#### EXERCISE OBJECTIVE
Please print the material below line for line, changing nothing, and leave the pictures out of your answer.

[SUPPLIED DATA]

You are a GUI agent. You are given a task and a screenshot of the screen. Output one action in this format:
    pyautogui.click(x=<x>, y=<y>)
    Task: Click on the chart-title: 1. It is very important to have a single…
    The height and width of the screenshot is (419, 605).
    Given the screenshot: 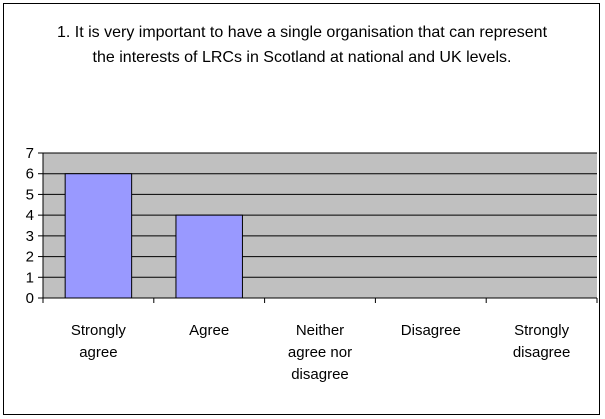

[/SUPPLIED DATA]

#### RESULT OF THIS EXERCISE
You are a GUI agent. You are given a task and a screenshot of the screen. Output one action in this format:
    pyautogui.click(x=<x>, y=<y>)
    Task: Click on the chart-title: 1. It is very important to have a single…
    The height and width of the screenshot is (419, 605).
    Given the screenshot: 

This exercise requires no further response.